───── PASSAGE DONNÉ

La vie de l’esprit se manifestait partout à cette époque déjà lointaine dont le souvenir nous préoccupe sans cesse et à laquelle nous voudrions que notre temps empruntât quelques-uns de ses goûts sérieux. L’enthousiasme est en soi une si belle chose qu’il vaut mille fois mieux en être capable, dût-on même être dupe! Ne me parlez pas de ces désenchantés qui craignent toute surprise d’émotion ou de pensée à l’égal d’une mystification. Leur expérience sénile avant l’âge n’est au fond que la sécheresse du cœur et l’impuissance d’aimer une idée parce qu’ils sont incapables de la comprendre. — Quelle passion et quelle foi littéraire palpitaient dans le cœur de la jeunesse à l’époque des grandes luttes entre les écoles, du temps qu’il y avait des écoles, quand on se partageait entre les classiques et les romantiques, quand on discutait sur les droits de plus en plus triomphans de la poésie personnelle, intime, de la poésie lyrique, — ou bien encore quand on opposait aux nobles attitudes de la tragédie antique, à ses solennelles douleurs, à la pitié héroïque, le pathétique terrible et le vivant tumulte du drame moderne! On disputait, on s’irritait, donc on croyait à quelque chose. On dispute et l’on s’emporte encore aujourd’hui, nous dit-on; mais est-ce au foyer de la Comédie-Française, au sujet d’un rôle nouveau de Talma? Non, c’est dans un théâtre infime à propos de quelque travestissement dans une bouffonnerie à la mode, à l’occasion de quelque vulgaire idole.

──────────
───── MATÉRIEL FOURNI

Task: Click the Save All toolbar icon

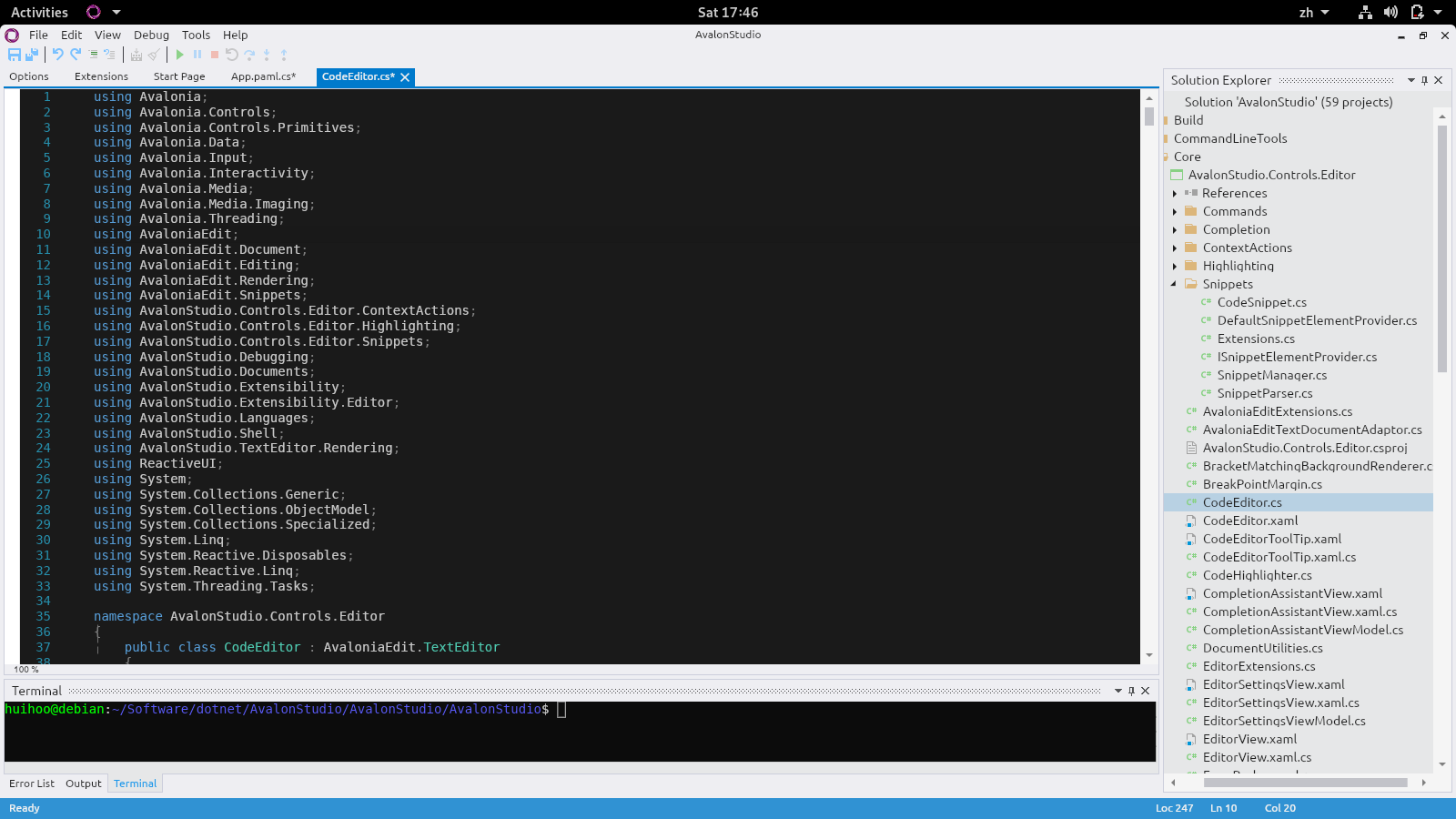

──────────
───── MATÉRIEL FOURNI

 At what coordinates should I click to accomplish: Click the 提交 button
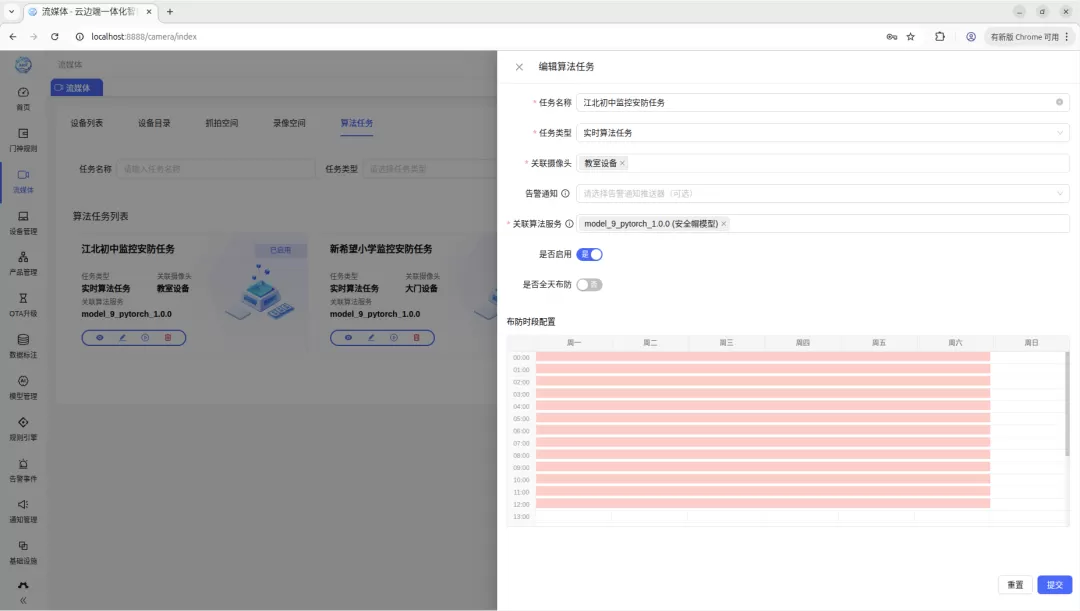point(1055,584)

──────────

→ **OBJECTIF**:
D'après le passage :
(a) À quoi se réduit au fond l'expérience des désenchantés ?
(b) Entre quelles deux écoles se partageait-on à l'époque des grandes luttes ?
(c) Où dispute-t-on et s'emporte-t-on aujourd'hui ?
Les entrées ne servent à rien pour ce travail.

→ **RÉPONSE**:
(a) À la sécheresse du cœur et à l'impuissance d'aimer une idée.
(b) Entre les classiques et les romantiques.
(c) Dans un théâtre infime, à propos de quelque travestissement dans une bouffonnerie à la mode.